- 目的
- カタルップ沢・エサオマン入ノ沢溯行
- 日程
- 2011年08月26日(金) - 29日(月)
- 山域
- 北日高
最近は日高の沢もネタ切れで、どこに行こうか悩む事が多い。いや、まだ未遡行の課題はいくつか残されているが、異常にアプローチが長かったり、とても1人では遡行できるとは思えない難渓ばかり残ってしまっている。気軽に日高の沢に出かけるにはどうでもいいような枝沢や、過去に一度行ったところの再訪とならざるを得ない。そんなわけで今回は、初遡行時には雪渓が多く、再踏査が必要と以前から思っていたカタルップ沢に行って来た。というのは言い訳で、それはつまり沢に行ったという既成事実を作っただけのことかも知れない。
行程
- 2011-08-26
- 道の駅中札内 C0
- 2011-08-27
- 戸蔦別林道~カタルップ沢~カムイ岳~カムイ岳南面直登沢~エサオマン入ノ沢 C1
- 2011-08-28
- C1~エサオマン入ノ沢~エサオマントッタベツ岳~エサオマントッタベツ川本流~戸蔦別林道 下山
2011年08月27日(土)

課題一覧:
1. 次の(a)〜(c)がカタルップ沢の山行文の内容と合っているかどうか、それぞれ「はい」か「いいえ」で答え、判断の根拠となる本文の語句をそのまま引用してください。(a) 山域は北日高である。(b) カタルップ沢は今回が初めての遡行である。(c) 2011-08-27の行程にはカムイ岳が含まれている。
2. カタルップ沢の山行文を、最後の行の続きから書き進めてください。

データ抜粋:
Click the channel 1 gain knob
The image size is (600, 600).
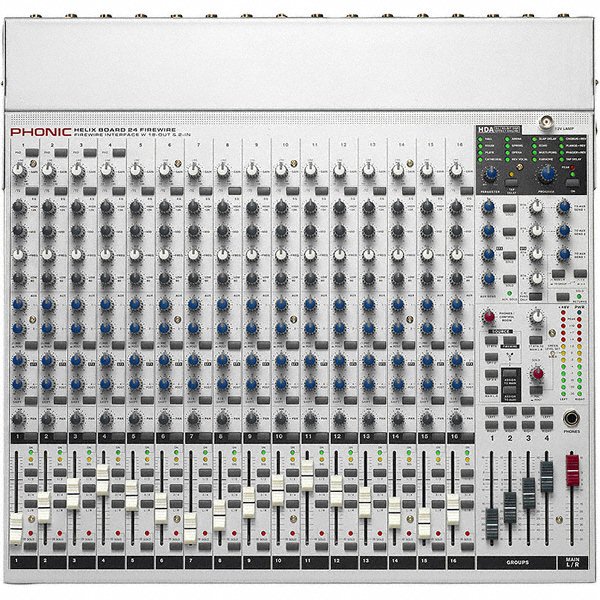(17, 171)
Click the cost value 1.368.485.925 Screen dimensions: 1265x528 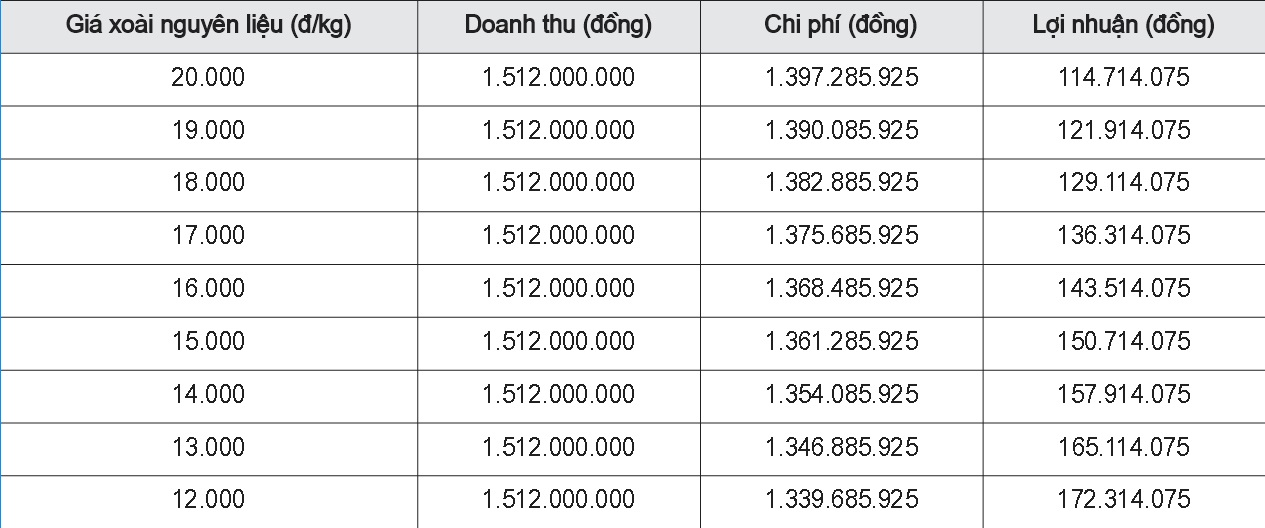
* * *
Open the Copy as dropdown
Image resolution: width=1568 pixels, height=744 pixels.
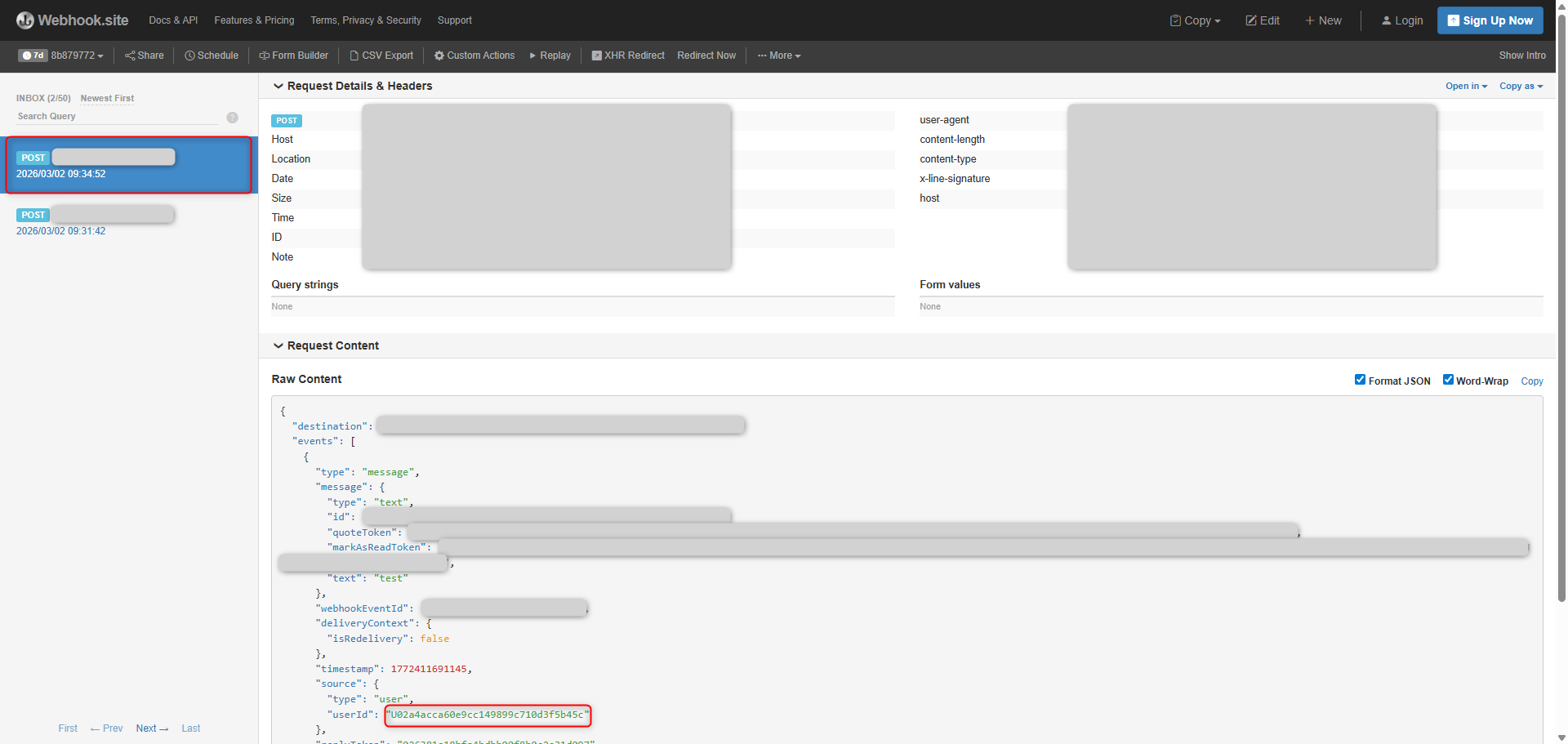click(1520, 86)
==
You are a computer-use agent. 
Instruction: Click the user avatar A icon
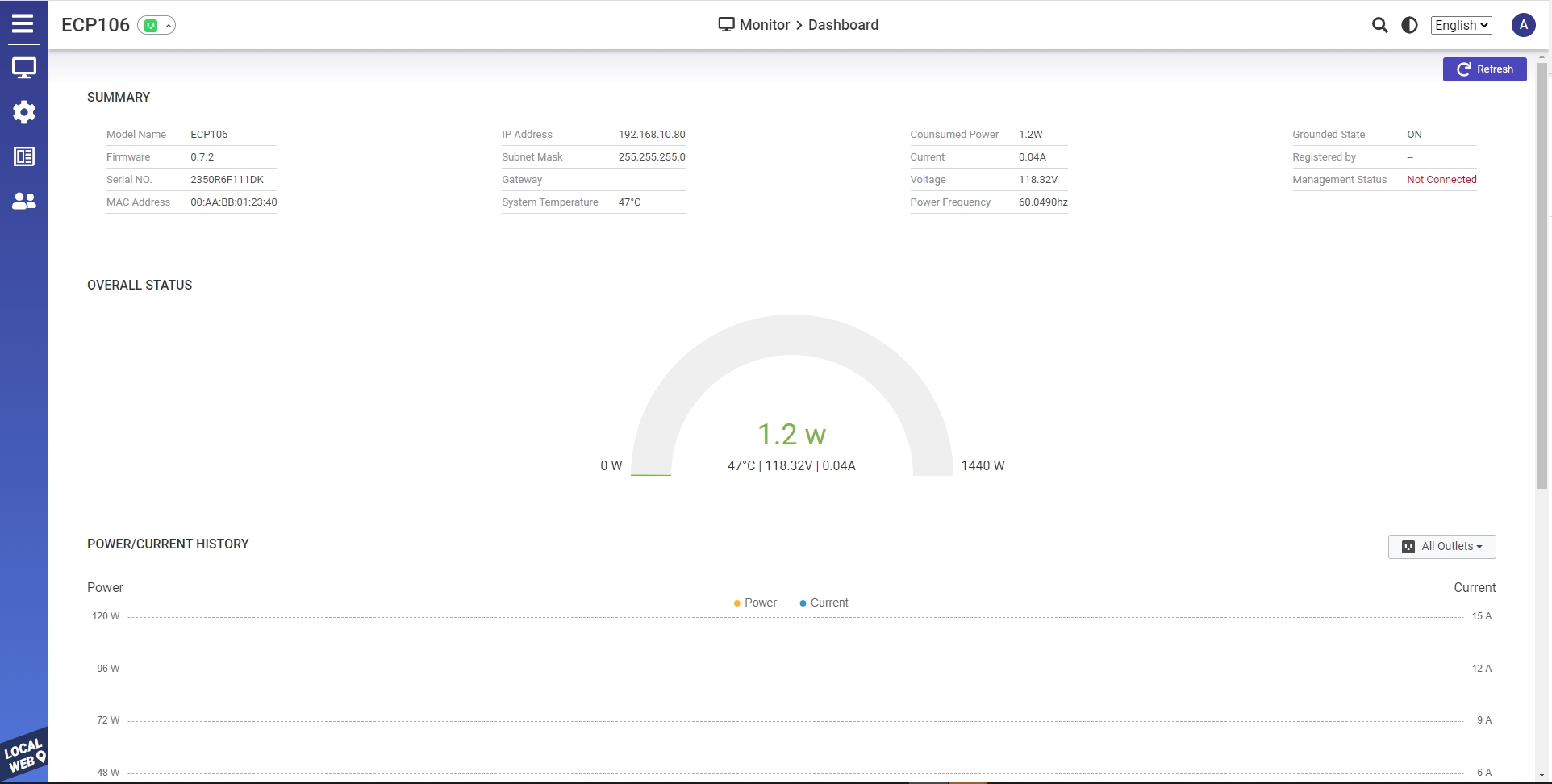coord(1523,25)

解答:
1.
(a) はい。「北日高」
(b) いいえ。「初遡行時には雪渓が多く、再踏査が必要と以前から思っていたカタルップ沢に行って来た」
(c) はい。「戸蔦別林道~カタルップ沢~カムイ岳~カムイ岳南面直登沢~エサオマン入ノ沢 C1」

2.
時刻 | 天候 | 場所 | 行動 |
---|---|---|---|
04:00 | 起床 | ||
06:20 | 晴 | 六号砂防堰堤前 | 出発 |
07:00 | カタルップ沢出合 | 入渓 | |
09:20 | Co1270 | ||
10:50 | カムイ岳 | ||
13:40 | Co970 二股 | ||
14:20 | カムイ岳南面直登沢 Co1000 |
前日は例によって中札内の道の駅で車中泊をした。中札内でもやはり街灯の回りには大量の蛾が集まっていた。今朝の天気は抜群だ。セブンイレブンで朝食を済ませ、戸蔦別林道へ向かう。途中、ポロシリ自然公園キャンプ場のトイレに寄ったが、テントは一つしかなかった。
六号砂防堰堤前には既に数台の車が停まっていた。ちょうど1人の若い男性が出発の準備をしており、私が準備を始めると、お先にと言って出かけていった。カタルップ沢出合までは30分ほど林道を歩く。週末なので他にも何組か居るのではないかと思っていたが、どうやら今日は私だけらしい。
橋から沢に降りて相変わらずの滑床を進む。いつものようにこまめに遡行図を書いていくが、だんだんアホらしくなってくる。 Co800 付近の滝は右岸に立派な巻き道が出来上がっていた。数年前には誰も知らない沢だったのに、すっかりメジャーな沢になってしまったようだ。
更に滑滝群をどんどん登り、正面に枝沢の滝を見て F1 に到着。左岸の水流脇を快適に直登する。順層のホールドが豊富で簡単だ。すぐに岩溝となった 1030 二股に到着する。右股に進み、連瀑の F2 となる。初めて来た時の記憶では、チムニー状のシビアな滝という印象だったが、実際には小滝が5~6段続いているだけだった。ビビらずに中に入ればそんなに難しくない。その後は樋状の滝が続くが、倒木も多くちょっと薄暗く汚い印象。傾斜も緩いのでサクサク通過する。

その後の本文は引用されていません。